On Monday, the Supreme Court upheld 5-4 a Maryland state law allowing police to take DNA samples from legally arrested individuals in order to help them “identify” the person taken into custody. In doing so, however, the Court entirely ignored the true purpose of DNA’s testing – to search for evidence linking the arrestee to entirely unrelated crimes, something which the Fourth Amendment prohibits.
In writing the dissent opinion in Maryland v. King, Justice Antonin Scalia systematically dismantled the majority’s shaky reasoning. He noted that non-suspicious searches have never been permitted under the Fourth Amendment when the principal aim of the search is crime-solving.
“Searching every lawfully stopped car, for example, might turn up information about unsolved crimes the driver had committed, but no one would say that such a search was aimed at ‘identifying’ him, and no court would hold such a search lawful,” he wrote.
In fact, the Maryland statute at issue in the case actually lists several purposes for which DNA samples may be taken from individuals, yet explicitly forbids using DNA records for any other purpose. Almost comically, identification of the arrestee, the only government interest the Court recognized as sufficient in its majority opinion, isn’t on the list. Whoops!
Recognizing this embarrassing problem, Maryland lawmakers introduced a bill last month that would add “identification of the individuals” to the permissible list of uses of DNA sampling. The bill is currently awaiting review by the House Judiciary Committee.

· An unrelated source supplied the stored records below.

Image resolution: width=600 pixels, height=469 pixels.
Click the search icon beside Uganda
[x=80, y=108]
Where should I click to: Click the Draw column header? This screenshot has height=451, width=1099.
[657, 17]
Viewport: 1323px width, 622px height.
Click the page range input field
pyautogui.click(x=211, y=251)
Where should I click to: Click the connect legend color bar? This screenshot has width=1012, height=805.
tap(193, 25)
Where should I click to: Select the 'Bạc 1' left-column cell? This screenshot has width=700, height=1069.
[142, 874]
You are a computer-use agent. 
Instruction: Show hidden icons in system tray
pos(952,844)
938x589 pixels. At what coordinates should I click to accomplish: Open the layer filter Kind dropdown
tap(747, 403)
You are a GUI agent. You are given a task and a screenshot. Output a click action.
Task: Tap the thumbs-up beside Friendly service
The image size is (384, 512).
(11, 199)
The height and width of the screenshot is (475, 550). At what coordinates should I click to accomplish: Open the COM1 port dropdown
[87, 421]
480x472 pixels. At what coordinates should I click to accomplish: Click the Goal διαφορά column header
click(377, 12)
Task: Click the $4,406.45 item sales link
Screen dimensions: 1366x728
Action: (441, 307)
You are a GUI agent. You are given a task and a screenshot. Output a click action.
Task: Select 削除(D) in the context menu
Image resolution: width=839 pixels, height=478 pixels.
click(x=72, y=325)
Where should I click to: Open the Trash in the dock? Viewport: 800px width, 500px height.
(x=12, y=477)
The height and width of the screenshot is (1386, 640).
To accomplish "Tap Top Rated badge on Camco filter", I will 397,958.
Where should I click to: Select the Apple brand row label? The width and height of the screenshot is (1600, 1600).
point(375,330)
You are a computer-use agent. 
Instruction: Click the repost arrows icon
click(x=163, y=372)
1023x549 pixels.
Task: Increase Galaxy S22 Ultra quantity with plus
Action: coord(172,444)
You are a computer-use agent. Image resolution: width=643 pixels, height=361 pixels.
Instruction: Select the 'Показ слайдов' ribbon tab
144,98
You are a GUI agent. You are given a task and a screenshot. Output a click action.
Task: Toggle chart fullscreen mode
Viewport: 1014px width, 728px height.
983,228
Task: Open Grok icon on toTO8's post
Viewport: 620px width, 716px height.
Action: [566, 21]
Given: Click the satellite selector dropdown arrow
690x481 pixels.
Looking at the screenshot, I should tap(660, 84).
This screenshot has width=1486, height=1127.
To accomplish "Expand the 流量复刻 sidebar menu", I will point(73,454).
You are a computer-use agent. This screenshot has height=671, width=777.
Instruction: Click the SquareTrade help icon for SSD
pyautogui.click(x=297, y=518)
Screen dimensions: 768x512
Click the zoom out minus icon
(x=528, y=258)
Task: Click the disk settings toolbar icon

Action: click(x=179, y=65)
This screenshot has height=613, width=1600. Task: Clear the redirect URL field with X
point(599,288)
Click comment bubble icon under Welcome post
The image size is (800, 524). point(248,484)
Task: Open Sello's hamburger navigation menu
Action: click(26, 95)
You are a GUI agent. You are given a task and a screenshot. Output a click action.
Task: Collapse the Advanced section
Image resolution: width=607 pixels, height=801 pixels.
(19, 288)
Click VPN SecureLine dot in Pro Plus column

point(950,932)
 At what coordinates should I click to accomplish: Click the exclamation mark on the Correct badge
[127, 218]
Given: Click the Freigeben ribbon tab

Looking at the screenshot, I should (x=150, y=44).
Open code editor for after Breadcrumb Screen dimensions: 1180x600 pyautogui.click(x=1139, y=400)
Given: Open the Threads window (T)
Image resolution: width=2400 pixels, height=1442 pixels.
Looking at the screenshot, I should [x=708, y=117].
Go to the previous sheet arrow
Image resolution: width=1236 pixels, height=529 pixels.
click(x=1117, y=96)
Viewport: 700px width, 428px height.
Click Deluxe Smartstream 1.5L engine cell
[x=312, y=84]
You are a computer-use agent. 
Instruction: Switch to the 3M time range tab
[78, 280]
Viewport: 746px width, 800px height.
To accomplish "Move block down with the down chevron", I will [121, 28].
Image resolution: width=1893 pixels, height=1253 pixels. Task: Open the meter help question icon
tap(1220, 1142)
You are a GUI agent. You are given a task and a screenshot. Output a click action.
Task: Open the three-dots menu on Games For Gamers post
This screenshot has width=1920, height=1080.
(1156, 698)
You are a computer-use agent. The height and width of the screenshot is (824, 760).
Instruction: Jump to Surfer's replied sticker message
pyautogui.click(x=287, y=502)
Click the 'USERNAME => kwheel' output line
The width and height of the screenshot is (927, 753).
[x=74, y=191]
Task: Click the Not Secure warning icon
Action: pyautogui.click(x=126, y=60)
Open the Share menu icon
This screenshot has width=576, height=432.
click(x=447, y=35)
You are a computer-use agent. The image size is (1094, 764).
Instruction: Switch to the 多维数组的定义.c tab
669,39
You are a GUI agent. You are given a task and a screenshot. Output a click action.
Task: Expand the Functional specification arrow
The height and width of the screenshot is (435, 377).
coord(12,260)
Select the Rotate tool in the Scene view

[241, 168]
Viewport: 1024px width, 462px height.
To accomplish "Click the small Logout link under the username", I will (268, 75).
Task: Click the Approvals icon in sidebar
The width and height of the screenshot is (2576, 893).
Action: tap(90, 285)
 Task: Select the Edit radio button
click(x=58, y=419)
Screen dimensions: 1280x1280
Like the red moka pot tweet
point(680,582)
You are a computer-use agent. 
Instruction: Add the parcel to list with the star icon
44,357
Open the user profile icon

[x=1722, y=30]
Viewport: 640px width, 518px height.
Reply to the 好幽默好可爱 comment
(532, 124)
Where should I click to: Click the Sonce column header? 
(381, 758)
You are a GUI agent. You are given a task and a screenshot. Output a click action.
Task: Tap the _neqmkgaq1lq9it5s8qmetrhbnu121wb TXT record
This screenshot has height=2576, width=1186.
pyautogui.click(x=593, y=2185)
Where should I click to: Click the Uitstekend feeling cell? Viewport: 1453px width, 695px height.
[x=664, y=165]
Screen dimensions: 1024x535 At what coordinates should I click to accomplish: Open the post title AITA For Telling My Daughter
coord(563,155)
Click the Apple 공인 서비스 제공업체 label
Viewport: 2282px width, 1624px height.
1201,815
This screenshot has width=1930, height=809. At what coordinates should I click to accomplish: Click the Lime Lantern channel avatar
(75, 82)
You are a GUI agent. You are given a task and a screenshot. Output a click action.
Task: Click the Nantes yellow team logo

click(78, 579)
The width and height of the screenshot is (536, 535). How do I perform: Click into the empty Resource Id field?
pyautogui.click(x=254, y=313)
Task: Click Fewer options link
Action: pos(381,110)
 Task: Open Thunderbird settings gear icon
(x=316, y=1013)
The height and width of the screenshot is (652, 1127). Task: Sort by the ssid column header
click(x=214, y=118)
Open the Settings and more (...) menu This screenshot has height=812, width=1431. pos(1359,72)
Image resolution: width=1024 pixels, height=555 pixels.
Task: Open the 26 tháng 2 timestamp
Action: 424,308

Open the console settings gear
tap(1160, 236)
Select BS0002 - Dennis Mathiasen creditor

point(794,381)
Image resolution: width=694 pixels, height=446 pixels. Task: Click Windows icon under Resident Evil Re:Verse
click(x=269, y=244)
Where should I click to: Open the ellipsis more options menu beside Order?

Fixing the state’s current law, however, would just make the “identification” purpose even more of a charade. Scalia adds in the dissent that the DNA samples are never used to identify the immediate suspect of a crime, that it currently takes months to process and that the FBI database that matches DNA samples with DNA gathered from other crimes scenes doesn’t contain any personally identifying information about the DNA. Because of this, it makes DNA samples literally useless for identification purposes.
The majority’s attempt to analogize DNA sampling to mug shots and fingerprinting also falls flat. Photographing an individual has never been a “search” within the meaning of the Fourth Amendment, and fingerprints, unlike DNA, are actually used to identify suspects currently in custody.
Despite the questionable constitutionality of DNA sampling, the practice appears to have broad political support. Twenty-eight states, as well as the Federal Government, currently use the practice of swabbing the mouths of suspects arrested for “serious crimes” without public backlash.
Americans should be careful what they wish for, however. The Court’s reasoning can easily – and predictably – be extended to DNA sampling of Americans at routine traffic stops and any other instance where the government arguably needs to “identify” a citizen.